Edward Cardwell, who effectively ran the Bible department of the university press in Oxford, replied to Curtis's attack, which was in the form of a letter to Charles James Blomfield, the Bishop of London, in the British Magazine. There was a Cambridge reply by Thomas Turton, The Text of the English Bible, as Now Printed by the Universities.

==Aftermath of 1839==
Successful as a leader opposing the Scottish monopoly, Adam Thomson started a fresh campaign from 1839, to have the corresponding monopoly in England and Wales removed, and the British and Foreign Bible Society was attacked. The London minister John Campbell was his ally, on the issue of making Bibles cheaper; Campbell broached his ideas in Jethro: a system of lay agency, in connexion with Congregational Churches, for the diffusion of the Gospel among our home population (1839), anonymous. Using "author of Jethro" as an open pen name, Campbell published further works. After this period of criticism directed at "Bible monopolists"—supporters of the English monopoly— Campbell desisted. The monopoly stayed in place, but the price of Bibles did come down.

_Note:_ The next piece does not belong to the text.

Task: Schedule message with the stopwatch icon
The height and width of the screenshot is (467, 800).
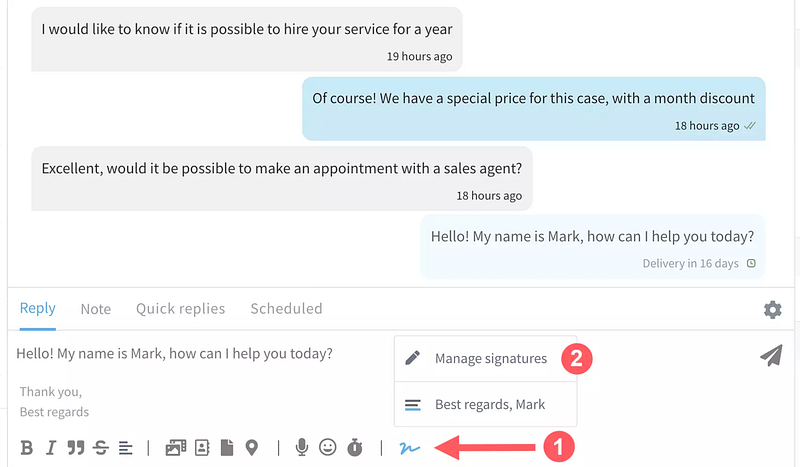Action: point(354,448)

==Parliamentary enquiries==
Political campaigning against the Bible monopolies dealt with the issue as multi-faceted but one that could be addressed by parliamentary committees. In July 1859 Sir George Lewis, the Home Secretary, replied to Edward Baines in the House of Commons in terms suggesting that "free and unlicensed printing of the Bible" was not what the government supported, on the issue of authentication of the text. A subsequent select committee recommending a free trade solution, Lewis instead renewed the patent in 1860, it being common ground that Bible prices were not likely to decrease further. An anomaly in the taxation of paper was removed shortly, and a Family Bible was seen to be selling in very large numbers.

Robert Besley argued in 1832 that stereotyping was not going to allow cheaper production, on the scale of hundreds of thousands of copies. Thomas Combe was pushed hard by questioning in 1859, on the actions of the Clarendon Press.